DOCUMENT SECTION →

○ ○ ○ ○ ○

Peacekeeping is the intervention by a third party (a neutral actor) in armed conflict, a practice utilized in both conflict management and conflict resolution. Primarily, military components, such as regular troops and military observers, intervene between warring parties and oversee truces or the implementation of peace agreements. However, as peacekeeping operations have become increasingly complex in the post-cold war era, police and other civilian components often complement the military.
The UN Department of Peacekeeping Operations identifies four categories of peacekeeping: preventive missions, traditional peacekeeping, multidimensional peacekeeping, and transitional authority missions. The latter two categories differ from the first two in that they not only seek to establish a “negative” peace—that is, the abatement of military violence— but also attempt to contribute to the establishment of a sustainable peace through peace building. The latter operations thus handle a wider range of social problems considered to increase the risk of a resurgence of violence.
Since the end of the cold war, the increased debate about peacekeeping deals both with peacekeeping operations as a solution to war and a range of problems in the context of conflict and with how to manage social problems to which operations themselves contribute.
Peacekeeping as a Solution?
Interpositioning of neutral forces occurred prior to the establishment of the United Nations, whose embryonic peacekeeping role, using military observers, was in the Middle East in 1948. However, “peacekeeping” as a concept, commonly ascribed to former Canadian Foreign Minister Lester B. Pearson, began as a practice with UN Secretary-General Dag Hammarskjold. Although peacekeeping is not specifically mentioned in the UN Charter, Hammarskjold drew upon the principles enshrined therein to handle the Suez crisis in 1956. Although the United Nations set the precedent, the number of peacekeeping operations deployed by non-UN actors exceeds the number of UN operations between 1948 and 2007. Moreover, not all operations mandated through the United Nations have been under UN command. Large international organizations, such as the North Atlantic Treaty Organization (NATO), have at times acted on UN mandates as peacekeeping forces.

○ ○ ○ ○ ○

RAW DATA →
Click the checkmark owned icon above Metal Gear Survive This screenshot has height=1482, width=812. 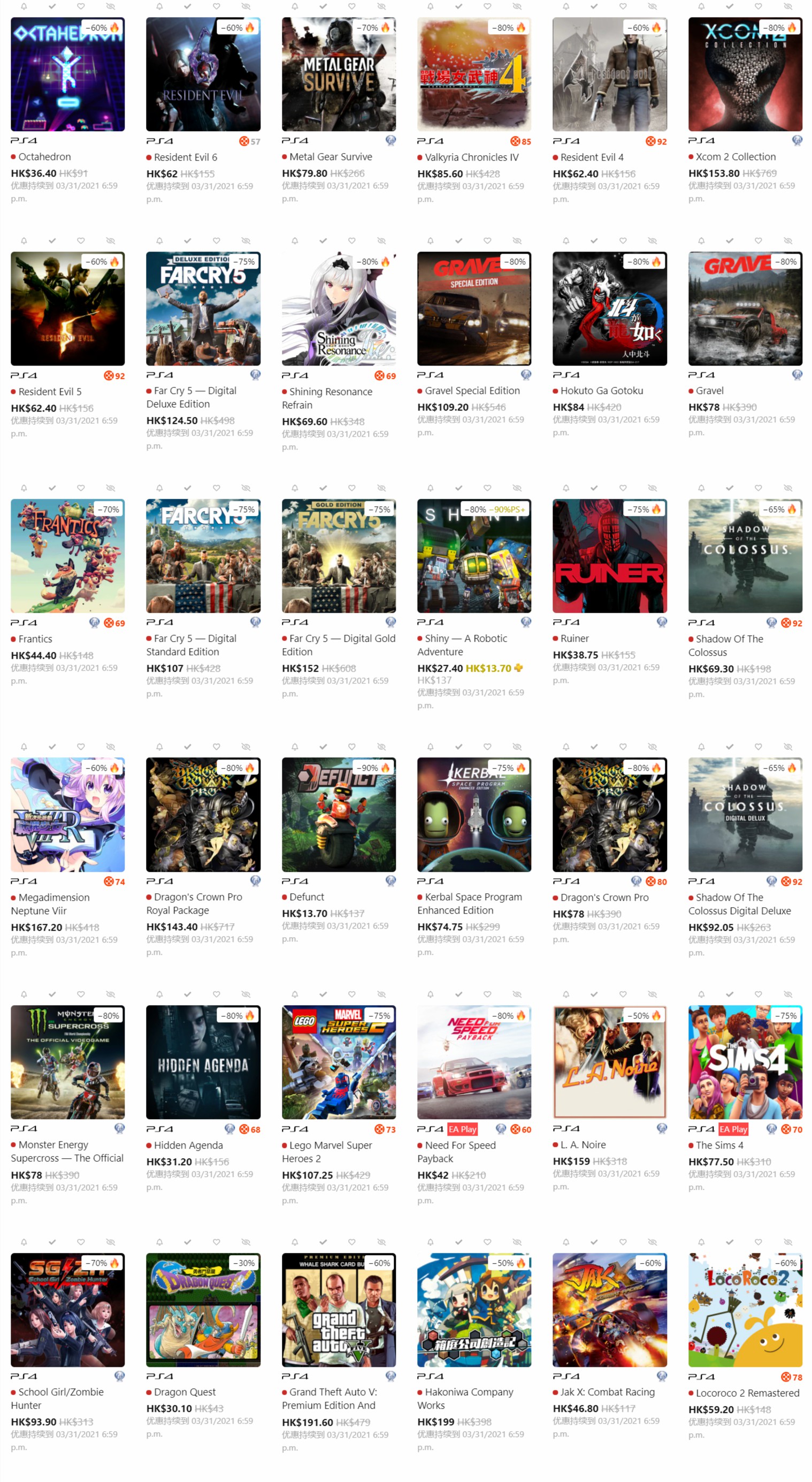click(323, 6)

○ ○ ○ ○ ○

TASKS →
- A) According to the passage on peacekeeping, which crisis did Dag Hammarskjold handle in 1956 by drawing on principles in the UN Charter?
- B) Return the part of the passage on peacekeeping that opens with the words containing "Since the end" and closes with "as a Solution?", copied exactly.
- C) Carry the passage on peacekeeping further, writing what comes after its final sentence.

ANSWERS TO EACH TASK →
- A) The Suez crisis.

- B)
Since the end of the cold war, the increased debate about peacekeeping deals both with peacekeeping operations as a solution to war and a range of problems in the context of conflict and with how to manage social problems to which operations themselves contribute.
Peacekeeping as a Solution?

- C)
With few exceptions, operations prior to 1988 were by third-party military contingents, with the majority of interventions handling interstate conflicts by deploying troops to oversee a ceasefire or truce. With the end of the cold war and the increased focus on war-affected populations, peacekeeping operations in new conflict regions entailed additional mandates to handle the social problems created by conflict. Humanitarian emergencies, human rights abuses— including those of women’s rights and children’s rights—and civilian protection increasingly became questions of international peace and security. Ironically, with the widening of the mandate, more unintended consequences of the operation followed, and the media increasingly brought attention to the problems that peacekeeping in itself can create for the local population.
In the United Nations, the debate on reforming peacekeeping began in the early 1990s, driven foremost by the changing context of peacekeeping operations. Events that spurred the evolution of peacekeeping were operations in Srebrenica (Bosnia-Herzegovina), Somalia, and Rwanda, where deployment into these internal conflicts did not include changing the structure of the missions or securing sufficient resources to implement assignments successfully. Lessons learned involve both the nature of the mandate and rules of engagement, particularly allowing peacekeepers more latitude in the use of force beyond just self-defense. Apart from affecting the efficiency of the mission directly, weaknesses in the operation structure can have an effect on the peacekeeping staff’s behavior toward the local population. In addition, a need exists for more integrated missions.
The debate on peacekeeping practices also rages in academia, originating in its policy-oriented discipline and contesting the use of peacekeeping in conflict management and resolution. The issue is what possible benefits peacekeeping operations can have for establishing security and, in turn, if peacekeeping thereby influences the success of a conflict resolution process. Results are contradictory; some statistical studies display a positive relationship between establishment of peacekeeping operations and successful conflict resolution, while others find no such connection.
The complexity of the conflict into which a peacekeeping operation is deployed appears to be connected to the outcome in terms of success, as peacekeeping tends to be used in conflicts that are notoriously difficult to solve. Of central concern, then, are under what conditions peacekeeping operations are established and the role of the peacekeeping mission in relation to local parties in the conflict resolution process. On the one hand, critics contend that peacekeeping is completely irrelevant, since peace primarily depends upon the behavior of the warring parties; moreover, a peacekeeping operation may even have a negative effect by prolonging conflict through its conflict management and thus preventing conflict resolution. On the other hand, advocates call peacekeeping vital for ensuring resolution as well as sustainable peace, and, equally important, decreasing the suffering of the affected populations.
Peacekeeping as a Cause of Social Problems?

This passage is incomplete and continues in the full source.